-- START OF INPUT MATERIAL --

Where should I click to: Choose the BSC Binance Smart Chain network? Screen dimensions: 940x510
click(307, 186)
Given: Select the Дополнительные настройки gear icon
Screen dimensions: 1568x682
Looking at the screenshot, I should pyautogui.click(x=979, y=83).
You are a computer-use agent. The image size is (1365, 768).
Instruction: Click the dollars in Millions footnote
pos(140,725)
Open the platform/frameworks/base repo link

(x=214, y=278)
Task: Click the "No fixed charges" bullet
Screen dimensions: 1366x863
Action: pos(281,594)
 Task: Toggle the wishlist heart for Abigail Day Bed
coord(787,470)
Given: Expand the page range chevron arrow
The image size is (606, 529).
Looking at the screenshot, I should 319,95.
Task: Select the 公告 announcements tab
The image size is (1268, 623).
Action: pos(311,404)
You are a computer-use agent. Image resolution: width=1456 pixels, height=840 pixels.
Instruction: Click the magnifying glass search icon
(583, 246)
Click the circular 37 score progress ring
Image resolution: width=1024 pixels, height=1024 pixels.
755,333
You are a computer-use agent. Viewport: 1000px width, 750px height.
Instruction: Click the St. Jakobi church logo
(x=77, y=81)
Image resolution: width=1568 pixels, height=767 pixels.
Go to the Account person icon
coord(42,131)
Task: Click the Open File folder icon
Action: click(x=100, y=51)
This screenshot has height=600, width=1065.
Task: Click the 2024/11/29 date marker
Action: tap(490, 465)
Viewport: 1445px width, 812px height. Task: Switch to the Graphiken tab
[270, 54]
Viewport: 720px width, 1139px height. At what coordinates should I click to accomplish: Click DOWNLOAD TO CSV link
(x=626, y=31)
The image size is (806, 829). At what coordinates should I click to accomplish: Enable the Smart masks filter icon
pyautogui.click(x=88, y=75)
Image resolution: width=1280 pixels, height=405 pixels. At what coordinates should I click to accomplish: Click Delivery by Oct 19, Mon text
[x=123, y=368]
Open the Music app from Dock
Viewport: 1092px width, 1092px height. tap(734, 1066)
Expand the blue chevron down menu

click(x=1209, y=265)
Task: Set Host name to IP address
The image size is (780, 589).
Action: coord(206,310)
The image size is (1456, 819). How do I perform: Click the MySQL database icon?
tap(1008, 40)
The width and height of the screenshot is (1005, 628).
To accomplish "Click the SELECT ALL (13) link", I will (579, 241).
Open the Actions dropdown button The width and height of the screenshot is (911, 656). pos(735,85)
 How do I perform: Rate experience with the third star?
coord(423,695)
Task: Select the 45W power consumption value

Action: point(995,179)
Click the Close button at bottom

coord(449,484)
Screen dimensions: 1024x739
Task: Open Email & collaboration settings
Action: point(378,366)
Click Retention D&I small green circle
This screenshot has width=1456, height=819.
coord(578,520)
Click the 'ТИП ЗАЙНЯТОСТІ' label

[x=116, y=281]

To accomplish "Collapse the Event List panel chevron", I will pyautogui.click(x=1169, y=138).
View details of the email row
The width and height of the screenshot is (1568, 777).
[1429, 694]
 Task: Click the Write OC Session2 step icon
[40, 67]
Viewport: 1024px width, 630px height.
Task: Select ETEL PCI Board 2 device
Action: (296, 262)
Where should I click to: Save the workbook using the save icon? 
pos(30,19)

-- END OF INPUT MATERIAL --

■ GIVEN PROBLEM ■
Can you rewrite the listing from its start through the line holding "should pyautogui.click(x=979, y=83).", inclusive, renaming "gear icon" to "cog icon" and leaving everything else unchanged?

■ RESPONSE ■
Where should I click to: Choose the BSC Binance Smart Chain network? Screen dimensions: 940x510
click(307, 186)
Given: Select the Дополнительные настройки cog icon
Screen dimensions: 1568x682
Looking at the screenshot, I should pyautogui.click(x=979, y=83).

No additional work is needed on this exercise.